Quatre-vingts secondes ce matin sur le départ à la retraite, à 66 ans, de Gérard Araud, ambassadeur de France en poste aux États-Unis depuis cinq ans, à l’ONU à New York puis à Washington.

Gérard Araud, ambassadeur de France aux USA
Gérard Araud, ambassadeur de France aux USA © Getty / Amanda Edwards

L’événement pourrait sembler microscopique mais, chose étonnante, il a donné lieu à un long article du Guardian et, ce week-end, à un billet du New York Times signé d’une très grande plume du quotidien, Maureen Dowd. 

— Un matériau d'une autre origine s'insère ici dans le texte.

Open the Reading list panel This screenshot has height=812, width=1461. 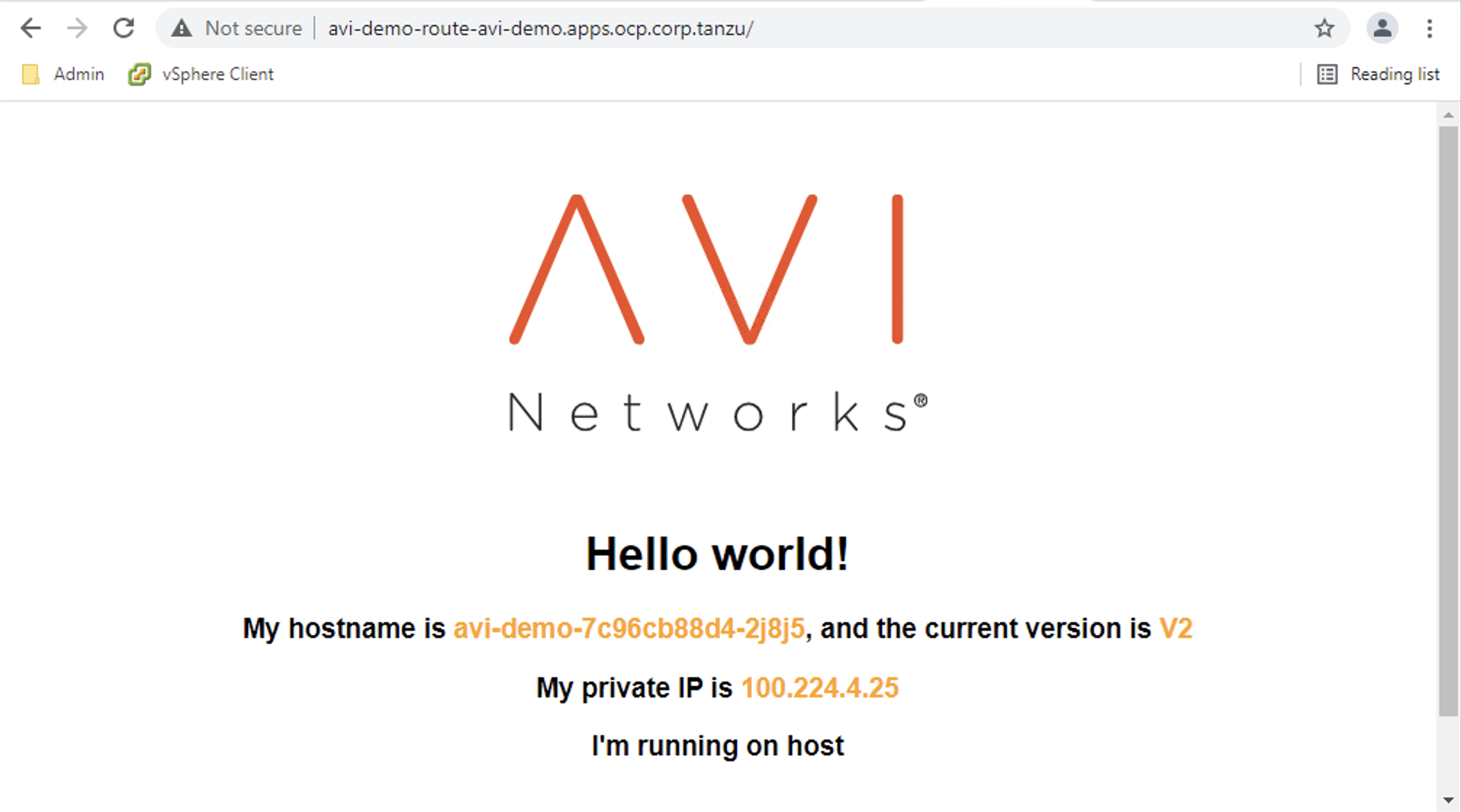pyautogui.click(x=1394, y=74)
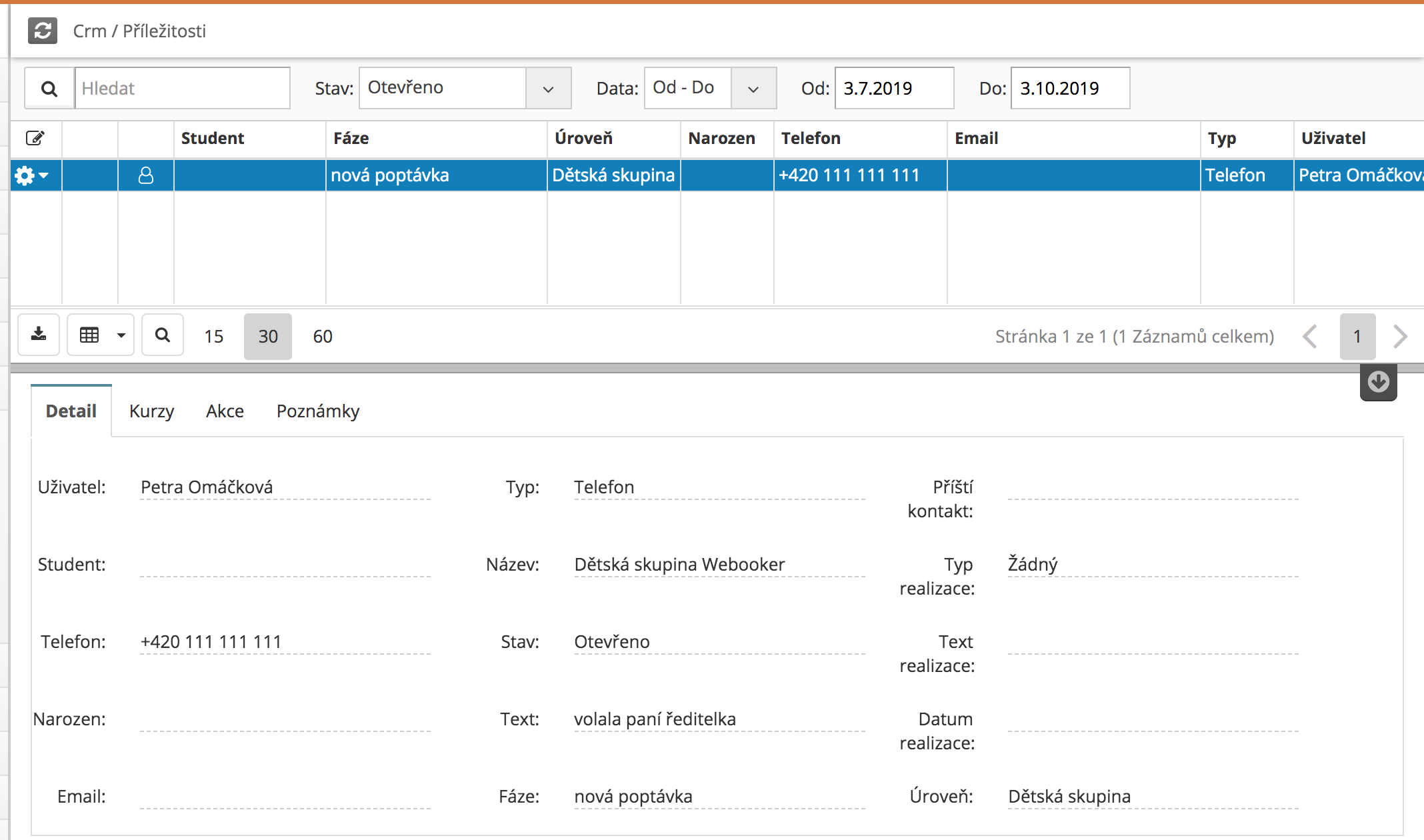The width and height of the screenshot is (1424, 840).
Task: Open the gear actions menu in row
Action: pyautogui.click(x=31, y=175)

Dans une sorte de chronique à la fois mondaine et politique, Maureen Dowd se souvient des grandes fêtes que l’ambassadeur donnait en sa résidence. Elle souligne aussi combien Gérard Araud et son compagnon tranchaient calmement sur une Amérique de plus en plus conservatrice quant à l’homosexualité. Elle insiste enfin sur la liberté de ton, parfois aux limites de ce que peut dire un diplomate, dans l’analyse de ce qu’est le trumpisme. Gérard Araud fait aussi un parallèle intéressant entre Barack Obama et Emmanuel Macron, deux présidents hyper-rationnels, perçus parfois comme moralisateurs et ayant sous-estimé l’état de fusion dans lequel se trouvaient les citoyens des deux pays. Leur élégance et leur minceur n’arrangeant pas les choses.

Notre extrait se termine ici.